[Items from a data source]
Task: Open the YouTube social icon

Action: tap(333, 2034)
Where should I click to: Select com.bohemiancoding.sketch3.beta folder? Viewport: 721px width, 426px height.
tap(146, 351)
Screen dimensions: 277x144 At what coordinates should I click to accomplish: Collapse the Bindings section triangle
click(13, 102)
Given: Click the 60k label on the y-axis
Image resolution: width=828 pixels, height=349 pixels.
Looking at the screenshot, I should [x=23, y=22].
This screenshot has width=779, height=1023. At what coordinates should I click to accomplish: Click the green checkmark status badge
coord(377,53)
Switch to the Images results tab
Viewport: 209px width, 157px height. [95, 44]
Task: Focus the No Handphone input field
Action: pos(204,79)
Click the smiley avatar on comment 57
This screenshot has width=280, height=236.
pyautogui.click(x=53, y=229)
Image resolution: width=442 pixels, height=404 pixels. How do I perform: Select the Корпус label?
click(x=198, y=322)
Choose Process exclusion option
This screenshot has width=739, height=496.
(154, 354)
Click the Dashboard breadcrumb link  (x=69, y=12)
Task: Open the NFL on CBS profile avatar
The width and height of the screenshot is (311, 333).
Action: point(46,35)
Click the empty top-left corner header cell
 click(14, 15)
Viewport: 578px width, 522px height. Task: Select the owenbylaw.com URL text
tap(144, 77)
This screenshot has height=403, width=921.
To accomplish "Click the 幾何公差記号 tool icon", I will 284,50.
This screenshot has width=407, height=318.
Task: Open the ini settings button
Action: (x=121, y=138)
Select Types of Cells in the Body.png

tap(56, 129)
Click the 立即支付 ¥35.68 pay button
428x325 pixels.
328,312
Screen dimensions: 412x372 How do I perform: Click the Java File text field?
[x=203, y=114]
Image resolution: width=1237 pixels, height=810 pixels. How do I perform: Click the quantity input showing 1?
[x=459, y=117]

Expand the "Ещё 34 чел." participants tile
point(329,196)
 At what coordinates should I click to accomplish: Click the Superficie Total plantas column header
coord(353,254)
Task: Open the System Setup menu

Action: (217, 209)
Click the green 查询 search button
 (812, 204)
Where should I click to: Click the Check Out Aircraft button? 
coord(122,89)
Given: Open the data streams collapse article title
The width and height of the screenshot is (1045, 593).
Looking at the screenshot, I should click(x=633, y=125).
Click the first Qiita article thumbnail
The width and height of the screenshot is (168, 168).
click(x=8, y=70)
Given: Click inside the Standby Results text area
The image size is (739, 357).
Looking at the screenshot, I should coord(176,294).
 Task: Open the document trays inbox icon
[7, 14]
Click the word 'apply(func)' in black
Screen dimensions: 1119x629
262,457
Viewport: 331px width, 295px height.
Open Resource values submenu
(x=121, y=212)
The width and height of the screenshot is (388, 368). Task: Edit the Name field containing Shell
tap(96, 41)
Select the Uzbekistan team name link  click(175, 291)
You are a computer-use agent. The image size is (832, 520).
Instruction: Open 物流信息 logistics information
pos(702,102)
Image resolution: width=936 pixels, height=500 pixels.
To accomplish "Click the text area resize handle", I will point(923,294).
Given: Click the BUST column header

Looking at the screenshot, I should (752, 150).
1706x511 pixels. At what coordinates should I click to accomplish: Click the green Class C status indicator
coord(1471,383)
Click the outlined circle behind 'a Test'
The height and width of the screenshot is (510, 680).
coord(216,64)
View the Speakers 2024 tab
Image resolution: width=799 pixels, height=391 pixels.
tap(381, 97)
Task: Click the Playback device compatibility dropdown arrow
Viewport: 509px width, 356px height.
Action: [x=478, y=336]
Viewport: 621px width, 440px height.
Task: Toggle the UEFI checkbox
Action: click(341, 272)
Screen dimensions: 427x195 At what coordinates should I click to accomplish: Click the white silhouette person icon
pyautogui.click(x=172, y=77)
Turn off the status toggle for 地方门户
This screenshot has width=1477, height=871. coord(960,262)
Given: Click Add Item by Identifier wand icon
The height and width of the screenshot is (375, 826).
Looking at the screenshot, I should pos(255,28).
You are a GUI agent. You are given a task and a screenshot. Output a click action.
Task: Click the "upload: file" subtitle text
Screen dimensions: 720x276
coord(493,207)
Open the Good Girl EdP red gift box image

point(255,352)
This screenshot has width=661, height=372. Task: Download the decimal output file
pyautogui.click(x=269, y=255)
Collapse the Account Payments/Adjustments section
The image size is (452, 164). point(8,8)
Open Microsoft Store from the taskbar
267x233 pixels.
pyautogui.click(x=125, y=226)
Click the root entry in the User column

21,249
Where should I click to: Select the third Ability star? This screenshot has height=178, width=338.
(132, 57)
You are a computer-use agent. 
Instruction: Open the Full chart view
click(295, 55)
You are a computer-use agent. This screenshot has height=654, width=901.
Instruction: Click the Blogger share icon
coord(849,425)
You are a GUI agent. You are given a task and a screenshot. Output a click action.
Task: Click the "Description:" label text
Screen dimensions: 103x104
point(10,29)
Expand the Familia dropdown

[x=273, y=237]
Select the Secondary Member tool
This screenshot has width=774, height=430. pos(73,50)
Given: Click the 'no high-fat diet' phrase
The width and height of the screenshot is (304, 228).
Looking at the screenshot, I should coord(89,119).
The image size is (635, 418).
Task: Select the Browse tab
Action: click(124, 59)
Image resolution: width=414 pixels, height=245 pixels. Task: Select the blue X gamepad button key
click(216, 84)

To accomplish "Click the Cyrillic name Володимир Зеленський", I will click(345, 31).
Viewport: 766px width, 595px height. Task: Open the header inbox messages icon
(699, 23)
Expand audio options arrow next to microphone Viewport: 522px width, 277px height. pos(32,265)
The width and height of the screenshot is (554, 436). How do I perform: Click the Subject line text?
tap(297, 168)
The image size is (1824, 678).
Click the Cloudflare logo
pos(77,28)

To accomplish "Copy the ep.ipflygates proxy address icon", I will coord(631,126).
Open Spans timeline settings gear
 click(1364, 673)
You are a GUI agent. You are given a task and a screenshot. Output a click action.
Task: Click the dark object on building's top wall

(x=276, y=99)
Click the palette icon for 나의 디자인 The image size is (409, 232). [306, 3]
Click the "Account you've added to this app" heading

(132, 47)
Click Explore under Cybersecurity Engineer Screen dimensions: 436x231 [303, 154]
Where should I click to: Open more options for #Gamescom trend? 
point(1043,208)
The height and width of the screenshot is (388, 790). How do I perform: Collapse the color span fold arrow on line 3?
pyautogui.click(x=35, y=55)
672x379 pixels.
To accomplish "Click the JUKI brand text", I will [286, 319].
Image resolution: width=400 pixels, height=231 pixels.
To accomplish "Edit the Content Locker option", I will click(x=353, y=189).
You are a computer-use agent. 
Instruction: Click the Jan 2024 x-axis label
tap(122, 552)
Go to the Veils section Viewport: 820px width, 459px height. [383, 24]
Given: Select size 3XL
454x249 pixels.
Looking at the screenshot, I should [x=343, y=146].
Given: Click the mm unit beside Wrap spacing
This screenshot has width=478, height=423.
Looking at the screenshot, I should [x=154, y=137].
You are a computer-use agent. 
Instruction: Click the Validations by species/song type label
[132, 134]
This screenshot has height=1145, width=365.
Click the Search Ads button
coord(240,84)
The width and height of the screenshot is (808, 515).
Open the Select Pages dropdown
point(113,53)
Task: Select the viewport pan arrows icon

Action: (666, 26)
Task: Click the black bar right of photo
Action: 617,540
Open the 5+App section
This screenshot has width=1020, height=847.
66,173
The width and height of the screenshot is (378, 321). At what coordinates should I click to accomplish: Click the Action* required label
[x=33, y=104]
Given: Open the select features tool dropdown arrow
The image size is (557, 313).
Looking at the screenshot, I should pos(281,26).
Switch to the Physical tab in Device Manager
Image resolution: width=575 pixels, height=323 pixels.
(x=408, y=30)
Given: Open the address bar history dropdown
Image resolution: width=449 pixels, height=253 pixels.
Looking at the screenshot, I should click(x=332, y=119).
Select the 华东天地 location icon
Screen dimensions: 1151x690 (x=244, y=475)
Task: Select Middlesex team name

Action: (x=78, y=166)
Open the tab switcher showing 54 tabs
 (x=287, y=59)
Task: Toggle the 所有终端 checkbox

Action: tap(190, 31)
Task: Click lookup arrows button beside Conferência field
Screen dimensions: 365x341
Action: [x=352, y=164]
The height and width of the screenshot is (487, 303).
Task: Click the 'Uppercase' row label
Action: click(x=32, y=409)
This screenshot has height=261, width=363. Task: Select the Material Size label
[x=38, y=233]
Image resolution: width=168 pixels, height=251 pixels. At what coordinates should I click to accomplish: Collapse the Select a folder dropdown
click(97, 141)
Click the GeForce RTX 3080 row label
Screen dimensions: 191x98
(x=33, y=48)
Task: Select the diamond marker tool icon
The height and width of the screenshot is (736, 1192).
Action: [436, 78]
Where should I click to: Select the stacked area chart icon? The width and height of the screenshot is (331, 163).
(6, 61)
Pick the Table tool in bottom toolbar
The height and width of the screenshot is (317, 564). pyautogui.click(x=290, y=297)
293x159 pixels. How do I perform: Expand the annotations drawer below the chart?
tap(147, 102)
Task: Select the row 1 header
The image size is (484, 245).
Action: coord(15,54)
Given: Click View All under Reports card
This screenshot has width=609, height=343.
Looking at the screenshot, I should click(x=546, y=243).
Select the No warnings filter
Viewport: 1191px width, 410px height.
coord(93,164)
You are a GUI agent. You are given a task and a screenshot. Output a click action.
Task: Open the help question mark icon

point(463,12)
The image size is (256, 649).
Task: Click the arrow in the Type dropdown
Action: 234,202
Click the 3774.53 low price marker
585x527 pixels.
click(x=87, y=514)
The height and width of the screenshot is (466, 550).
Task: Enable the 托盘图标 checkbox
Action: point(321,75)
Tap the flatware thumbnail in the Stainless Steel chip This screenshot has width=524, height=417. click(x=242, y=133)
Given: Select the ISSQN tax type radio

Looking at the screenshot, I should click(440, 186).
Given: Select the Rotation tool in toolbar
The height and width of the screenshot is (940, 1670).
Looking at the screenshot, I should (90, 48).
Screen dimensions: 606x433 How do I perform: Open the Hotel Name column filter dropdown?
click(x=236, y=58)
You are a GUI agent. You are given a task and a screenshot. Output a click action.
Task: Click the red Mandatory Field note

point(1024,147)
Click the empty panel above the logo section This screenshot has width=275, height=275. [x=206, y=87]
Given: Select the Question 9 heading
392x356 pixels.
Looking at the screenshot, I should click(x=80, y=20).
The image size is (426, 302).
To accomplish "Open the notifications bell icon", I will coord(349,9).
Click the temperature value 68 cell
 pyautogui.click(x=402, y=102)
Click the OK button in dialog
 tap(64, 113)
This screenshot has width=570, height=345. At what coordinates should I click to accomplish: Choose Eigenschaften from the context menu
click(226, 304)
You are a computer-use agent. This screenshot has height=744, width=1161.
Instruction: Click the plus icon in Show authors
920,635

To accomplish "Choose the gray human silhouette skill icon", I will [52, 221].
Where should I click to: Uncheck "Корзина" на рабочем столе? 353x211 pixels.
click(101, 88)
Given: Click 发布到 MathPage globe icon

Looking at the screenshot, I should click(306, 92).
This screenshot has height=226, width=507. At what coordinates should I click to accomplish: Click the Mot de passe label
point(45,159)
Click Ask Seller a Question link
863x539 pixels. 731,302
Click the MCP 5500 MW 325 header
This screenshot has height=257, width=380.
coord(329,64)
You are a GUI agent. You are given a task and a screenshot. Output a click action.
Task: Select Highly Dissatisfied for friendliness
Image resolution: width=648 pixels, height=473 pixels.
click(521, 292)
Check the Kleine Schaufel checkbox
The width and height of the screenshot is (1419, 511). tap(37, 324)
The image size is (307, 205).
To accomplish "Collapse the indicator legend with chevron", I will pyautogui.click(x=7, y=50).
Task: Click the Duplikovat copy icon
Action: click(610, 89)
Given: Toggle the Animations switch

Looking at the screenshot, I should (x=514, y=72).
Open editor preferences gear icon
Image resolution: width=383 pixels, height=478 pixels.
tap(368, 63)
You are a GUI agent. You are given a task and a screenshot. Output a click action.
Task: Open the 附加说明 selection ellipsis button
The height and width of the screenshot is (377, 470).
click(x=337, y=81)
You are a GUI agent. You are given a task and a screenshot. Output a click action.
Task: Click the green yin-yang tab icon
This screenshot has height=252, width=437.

→ **Brief**
Using the data above, transcribe the lines that run from the line with "Screen dimensions: 277x144" to the line with "Task: Open the NFL on CBS profile avatar", both ends kept, and output nothing else.

→ **Task solution**
Screen dimensions: 277x144 At what coordinates should I click to accomplish: Collapse the Bindings section triangle
click(13, 102)
Given: Click the 60k label on the y-axis
Image resolution: width=828 pixels, height=349 pixels.
Looking at the screenshot, I should [x=23, y=22].
This screenshot has width=779, height=1023. At what coordinates should I click to accomplish: Click the green checkmark status badge
coord(377,53)
Switch to the Images results tab
Viewport: 209px width, 157px height. [95, 44]
Task: Focus the No Handphone input field
Action: pos(204,79)
Click the smiley avatar on comment 57
This screenshot has width=280, height=236.
pyautogui.click(x=53, y=229)
Image resolution: width=442 pixels, height=404 pixels. How do I perform: Select the Корпус label?
click(x=198, y=322)
Choose Process exclusion option
This screenshot has width=739, height=496.
(154, 354)
Click the Dashboard breadcrumb link  (x=69, y=12)
Task: Open the NFL on CBS profile avatar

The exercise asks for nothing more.